Red Flags - STOP Before Publishing

If you catch yourself doing ANY of these, STOP and revise:

Languaging Violations (Action/Identity)

  • 🚨 Services page does academic languaging: Arguing/theorizing instead of solving/promising
  • 🚨 Insights post does service languaging: Promising outcomes instead of interrogating assumptions
  • 🚨 Wrong identity positioning: Services page treats reader as co-theorist; Insights post treats reader as client

Syntactic Violations

  • 🚨 Using subordinate-initial clauses on Homepage/Services pages
  • 🚨 Starting sentences with "Because...", "While...", "Given that..." on marketing pages
  • 🚨 Heavy nominalization on service pages ("the implementation of verification processes...")
  • 🚨 Passive voice >15% on service pages
  • 🚨 Only short simple sentences in Insights posts (refusing complex syntax for complex ideas)

Lexical Violations

  • 🚨 Academic jargon undefined on service pages ("epistemic warrant" without grounding in effect)
  • 🚨 Plain language in Insights journal posts (oversimplified for academic audience)
  • 🚨 Industry-standard terms avoided in Insights because "too technical"

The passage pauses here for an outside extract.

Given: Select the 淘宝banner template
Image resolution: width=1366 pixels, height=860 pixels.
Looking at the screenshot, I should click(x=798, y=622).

Cross-Linguistic Violations

  • 🚨 Spanish translation more formal than English source
  • 🚨 Register shift between EN → ES (B2 English becomes C1 Spanish)

Swap Test Failures

  • 🚨 Services content asks: "What assumptions are we interrogating?" (Should ask: "What problem do you have?")
  • 🚨 Insights content promises: "We help you implement X" (Should argue: "Traditional models require reconsideration")

All of these mean: Revise before publishing. No exceptions.

Quick diagnostic: Run the Register Swap Test above before finalizing any content.